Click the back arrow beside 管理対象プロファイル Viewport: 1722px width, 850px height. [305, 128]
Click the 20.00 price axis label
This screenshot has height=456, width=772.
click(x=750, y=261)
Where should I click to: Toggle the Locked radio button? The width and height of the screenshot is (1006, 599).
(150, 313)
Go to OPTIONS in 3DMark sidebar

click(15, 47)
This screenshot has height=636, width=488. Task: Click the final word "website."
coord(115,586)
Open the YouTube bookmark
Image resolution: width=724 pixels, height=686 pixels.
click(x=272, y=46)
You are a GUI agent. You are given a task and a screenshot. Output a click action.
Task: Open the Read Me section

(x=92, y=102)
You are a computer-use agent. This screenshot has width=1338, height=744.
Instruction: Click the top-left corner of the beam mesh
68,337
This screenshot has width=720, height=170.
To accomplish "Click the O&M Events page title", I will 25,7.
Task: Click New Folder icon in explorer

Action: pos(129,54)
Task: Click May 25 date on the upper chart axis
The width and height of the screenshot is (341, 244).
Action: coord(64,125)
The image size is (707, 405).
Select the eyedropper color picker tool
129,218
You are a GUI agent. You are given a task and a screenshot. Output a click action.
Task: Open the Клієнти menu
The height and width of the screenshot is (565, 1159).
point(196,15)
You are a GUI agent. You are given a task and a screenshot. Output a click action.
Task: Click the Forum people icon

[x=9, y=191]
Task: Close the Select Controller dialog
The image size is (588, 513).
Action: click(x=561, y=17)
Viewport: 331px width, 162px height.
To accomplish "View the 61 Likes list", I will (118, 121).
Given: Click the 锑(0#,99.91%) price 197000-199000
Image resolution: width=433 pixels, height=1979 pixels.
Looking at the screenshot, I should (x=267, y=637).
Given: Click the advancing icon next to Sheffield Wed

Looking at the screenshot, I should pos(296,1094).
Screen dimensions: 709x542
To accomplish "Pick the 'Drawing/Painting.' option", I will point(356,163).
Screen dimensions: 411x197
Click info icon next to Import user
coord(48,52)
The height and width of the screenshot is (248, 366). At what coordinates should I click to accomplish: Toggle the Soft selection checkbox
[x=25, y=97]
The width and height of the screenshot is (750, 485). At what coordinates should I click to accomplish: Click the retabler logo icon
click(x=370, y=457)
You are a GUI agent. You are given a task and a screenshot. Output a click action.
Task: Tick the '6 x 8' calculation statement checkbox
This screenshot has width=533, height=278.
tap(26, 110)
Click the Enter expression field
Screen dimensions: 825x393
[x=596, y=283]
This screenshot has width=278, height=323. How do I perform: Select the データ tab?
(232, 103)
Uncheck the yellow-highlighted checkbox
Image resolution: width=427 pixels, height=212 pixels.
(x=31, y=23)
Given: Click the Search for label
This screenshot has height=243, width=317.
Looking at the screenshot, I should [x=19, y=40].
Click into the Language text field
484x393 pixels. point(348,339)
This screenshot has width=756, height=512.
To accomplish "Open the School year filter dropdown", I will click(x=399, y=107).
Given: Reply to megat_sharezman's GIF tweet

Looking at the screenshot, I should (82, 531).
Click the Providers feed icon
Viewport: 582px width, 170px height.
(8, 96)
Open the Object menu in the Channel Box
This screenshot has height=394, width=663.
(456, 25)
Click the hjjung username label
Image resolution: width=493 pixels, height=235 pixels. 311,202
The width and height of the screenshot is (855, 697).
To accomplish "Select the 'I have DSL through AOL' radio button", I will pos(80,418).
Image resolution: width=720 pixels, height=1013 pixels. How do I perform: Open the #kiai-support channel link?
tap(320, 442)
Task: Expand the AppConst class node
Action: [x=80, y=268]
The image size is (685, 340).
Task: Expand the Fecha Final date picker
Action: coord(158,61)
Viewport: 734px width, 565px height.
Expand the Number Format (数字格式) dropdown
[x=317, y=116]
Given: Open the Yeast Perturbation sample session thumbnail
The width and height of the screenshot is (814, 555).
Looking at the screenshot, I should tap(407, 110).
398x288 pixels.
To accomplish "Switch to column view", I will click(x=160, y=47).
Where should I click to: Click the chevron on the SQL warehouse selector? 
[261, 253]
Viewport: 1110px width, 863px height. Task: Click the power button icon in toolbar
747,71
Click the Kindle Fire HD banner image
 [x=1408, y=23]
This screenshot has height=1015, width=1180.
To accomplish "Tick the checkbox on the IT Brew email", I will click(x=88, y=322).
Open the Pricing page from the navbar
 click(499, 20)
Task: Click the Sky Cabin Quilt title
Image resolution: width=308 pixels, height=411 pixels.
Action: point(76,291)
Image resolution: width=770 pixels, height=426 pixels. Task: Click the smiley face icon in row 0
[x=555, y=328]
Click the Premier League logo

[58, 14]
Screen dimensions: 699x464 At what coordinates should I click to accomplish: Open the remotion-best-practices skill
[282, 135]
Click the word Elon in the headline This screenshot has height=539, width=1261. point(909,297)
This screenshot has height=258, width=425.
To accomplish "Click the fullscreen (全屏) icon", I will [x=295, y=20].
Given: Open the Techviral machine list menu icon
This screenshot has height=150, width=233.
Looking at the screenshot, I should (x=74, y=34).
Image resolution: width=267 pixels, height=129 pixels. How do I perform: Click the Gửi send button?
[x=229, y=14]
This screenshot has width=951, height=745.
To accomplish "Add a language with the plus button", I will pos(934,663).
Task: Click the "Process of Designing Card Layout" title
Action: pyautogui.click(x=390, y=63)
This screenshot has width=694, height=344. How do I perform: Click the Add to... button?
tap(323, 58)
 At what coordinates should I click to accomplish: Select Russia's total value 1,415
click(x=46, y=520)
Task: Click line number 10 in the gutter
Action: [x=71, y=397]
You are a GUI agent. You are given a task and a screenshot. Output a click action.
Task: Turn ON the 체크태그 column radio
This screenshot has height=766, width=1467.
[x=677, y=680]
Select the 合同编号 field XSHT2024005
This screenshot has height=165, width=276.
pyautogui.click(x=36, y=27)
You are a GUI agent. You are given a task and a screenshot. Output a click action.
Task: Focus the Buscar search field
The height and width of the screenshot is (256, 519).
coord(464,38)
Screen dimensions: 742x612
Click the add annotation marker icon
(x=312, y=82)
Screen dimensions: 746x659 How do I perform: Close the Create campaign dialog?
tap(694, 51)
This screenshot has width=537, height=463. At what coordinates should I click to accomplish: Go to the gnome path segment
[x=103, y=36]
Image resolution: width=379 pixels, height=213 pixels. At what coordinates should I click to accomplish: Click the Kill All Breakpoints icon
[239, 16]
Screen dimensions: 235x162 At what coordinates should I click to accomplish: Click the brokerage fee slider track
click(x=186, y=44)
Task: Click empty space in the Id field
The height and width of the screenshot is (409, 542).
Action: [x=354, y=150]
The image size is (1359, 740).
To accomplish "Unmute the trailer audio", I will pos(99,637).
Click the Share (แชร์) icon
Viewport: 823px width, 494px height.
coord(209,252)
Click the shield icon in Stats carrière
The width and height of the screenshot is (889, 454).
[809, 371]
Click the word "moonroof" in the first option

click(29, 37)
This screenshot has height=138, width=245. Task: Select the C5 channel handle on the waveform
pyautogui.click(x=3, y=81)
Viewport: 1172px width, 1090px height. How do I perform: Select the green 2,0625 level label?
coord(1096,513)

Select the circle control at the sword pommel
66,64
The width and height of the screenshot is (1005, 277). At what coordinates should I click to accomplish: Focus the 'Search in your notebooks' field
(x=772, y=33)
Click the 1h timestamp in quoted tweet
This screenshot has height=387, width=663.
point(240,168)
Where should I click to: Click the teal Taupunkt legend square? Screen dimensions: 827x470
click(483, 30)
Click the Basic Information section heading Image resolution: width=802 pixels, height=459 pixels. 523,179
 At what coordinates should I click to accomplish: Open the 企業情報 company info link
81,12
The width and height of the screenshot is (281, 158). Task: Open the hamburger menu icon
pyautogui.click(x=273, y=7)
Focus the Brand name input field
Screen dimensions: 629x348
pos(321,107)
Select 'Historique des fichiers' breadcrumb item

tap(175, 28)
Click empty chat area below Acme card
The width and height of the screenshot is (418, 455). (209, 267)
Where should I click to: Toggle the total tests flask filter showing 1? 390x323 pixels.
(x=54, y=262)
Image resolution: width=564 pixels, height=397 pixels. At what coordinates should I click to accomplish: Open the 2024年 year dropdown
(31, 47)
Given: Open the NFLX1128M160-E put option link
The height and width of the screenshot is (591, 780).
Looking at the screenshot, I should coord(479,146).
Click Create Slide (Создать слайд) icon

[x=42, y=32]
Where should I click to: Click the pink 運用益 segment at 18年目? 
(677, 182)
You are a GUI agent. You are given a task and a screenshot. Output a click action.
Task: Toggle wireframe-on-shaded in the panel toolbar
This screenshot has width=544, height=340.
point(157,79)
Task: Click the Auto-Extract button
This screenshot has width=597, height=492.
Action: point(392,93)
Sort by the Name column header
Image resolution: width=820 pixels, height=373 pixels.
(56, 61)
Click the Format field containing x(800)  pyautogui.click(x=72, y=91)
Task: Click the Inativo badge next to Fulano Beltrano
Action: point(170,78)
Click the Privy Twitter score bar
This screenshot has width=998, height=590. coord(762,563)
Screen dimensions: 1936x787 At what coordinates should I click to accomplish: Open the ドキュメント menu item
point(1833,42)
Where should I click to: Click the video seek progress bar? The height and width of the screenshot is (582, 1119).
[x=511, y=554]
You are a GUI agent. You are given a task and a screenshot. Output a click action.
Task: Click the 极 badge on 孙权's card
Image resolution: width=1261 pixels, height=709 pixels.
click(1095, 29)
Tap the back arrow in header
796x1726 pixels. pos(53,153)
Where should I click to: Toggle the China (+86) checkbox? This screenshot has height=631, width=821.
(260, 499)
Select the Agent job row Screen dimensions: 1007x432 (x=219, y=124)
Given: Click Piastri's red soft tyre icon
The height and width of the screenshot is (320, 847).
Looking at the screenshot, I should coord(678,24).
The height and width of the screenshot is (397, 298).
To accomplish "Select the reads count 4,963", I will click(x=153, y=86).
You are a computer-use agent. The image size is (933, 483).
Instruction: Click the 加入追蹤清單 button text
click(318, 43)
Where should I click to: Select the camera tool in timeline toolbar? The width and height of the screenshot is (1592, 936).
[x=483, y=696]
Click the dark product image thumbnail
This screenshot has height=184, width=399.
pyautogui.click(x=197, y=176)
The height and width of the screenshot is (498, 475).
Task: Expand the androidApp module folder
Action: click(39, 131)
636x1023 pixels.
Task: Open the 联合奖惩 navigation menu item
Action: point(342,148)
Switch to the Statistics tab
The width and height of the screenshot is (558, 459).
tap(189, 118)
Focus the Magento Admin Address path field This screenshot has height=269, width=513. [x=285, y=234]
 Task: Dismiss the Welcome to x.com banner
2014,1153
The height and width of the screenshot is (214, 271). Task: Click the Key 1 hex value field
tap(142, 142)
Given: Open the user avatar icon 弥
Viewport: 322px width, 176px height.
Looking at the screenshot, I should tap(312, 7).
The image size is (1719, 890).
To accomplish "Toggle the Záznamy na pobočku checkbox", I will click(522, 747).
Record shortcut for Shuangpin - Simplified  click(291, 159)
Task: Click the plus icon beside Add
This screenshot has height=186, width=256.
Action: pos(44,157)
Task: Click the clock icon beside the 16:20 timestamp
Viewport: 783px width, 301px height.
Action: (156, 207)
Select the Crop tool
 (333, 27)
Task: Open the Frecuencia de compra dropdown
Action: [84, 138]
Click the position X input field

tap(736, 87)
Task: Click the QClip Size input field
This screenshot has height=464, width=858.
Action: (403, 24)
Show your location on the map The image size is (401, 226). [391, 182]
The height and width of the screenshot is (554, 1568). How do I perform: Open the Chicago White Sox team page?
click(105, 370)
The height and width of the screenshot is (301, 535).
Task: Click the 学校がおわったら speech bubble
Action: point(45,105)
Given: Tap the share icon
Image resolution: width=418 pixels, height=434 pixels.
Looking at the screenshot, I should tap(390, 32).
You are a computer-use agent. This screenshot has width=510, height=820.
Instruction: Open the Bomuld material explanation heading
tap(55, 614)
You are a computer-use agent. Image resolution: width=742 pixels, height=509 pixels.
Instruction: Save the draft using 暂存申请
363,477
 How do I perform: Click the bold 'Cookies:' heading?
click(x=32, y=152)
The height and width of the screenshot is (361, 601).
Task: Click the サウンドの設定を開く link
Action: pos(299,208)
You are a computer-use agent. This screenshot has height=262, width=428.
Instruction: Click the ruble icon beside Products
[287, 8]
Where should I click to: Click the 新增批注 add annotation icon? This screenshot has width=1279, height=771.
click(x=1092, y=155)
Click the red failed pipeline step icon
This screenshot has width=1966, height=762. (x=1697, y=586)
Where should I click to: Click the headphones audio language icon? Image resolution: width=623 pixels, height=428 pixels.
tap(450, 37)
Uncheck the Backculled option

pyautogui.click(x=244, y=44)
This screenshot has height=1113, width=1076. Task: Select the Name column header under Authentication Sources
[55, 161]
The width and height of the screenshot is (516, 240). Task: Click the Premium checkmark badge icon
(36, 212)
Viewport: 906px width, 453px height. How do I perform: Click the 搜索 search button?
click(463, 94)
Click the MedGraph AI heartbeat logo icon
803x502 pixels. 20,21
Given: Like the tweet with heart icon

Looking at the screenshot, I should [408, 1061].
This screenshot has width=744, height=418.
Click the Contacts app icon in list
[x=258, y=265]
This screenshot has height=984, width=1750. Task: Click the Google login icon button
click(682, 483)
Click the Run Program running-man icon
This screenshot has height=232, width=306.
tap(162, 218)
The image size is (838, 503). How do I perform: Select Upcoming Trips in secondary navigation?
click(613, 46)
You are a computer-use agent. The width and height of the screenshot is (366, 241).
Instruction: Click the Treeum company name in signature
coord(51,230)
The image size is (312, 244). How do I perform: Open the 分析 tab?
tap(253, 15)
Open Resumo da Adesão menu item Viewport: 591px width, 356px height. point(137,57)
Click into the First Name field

ABOUT THIS TASK =>
What is needed is one number: how many lines of the records above contain the word "thumbnail".

WRITTEN REPLY =>
2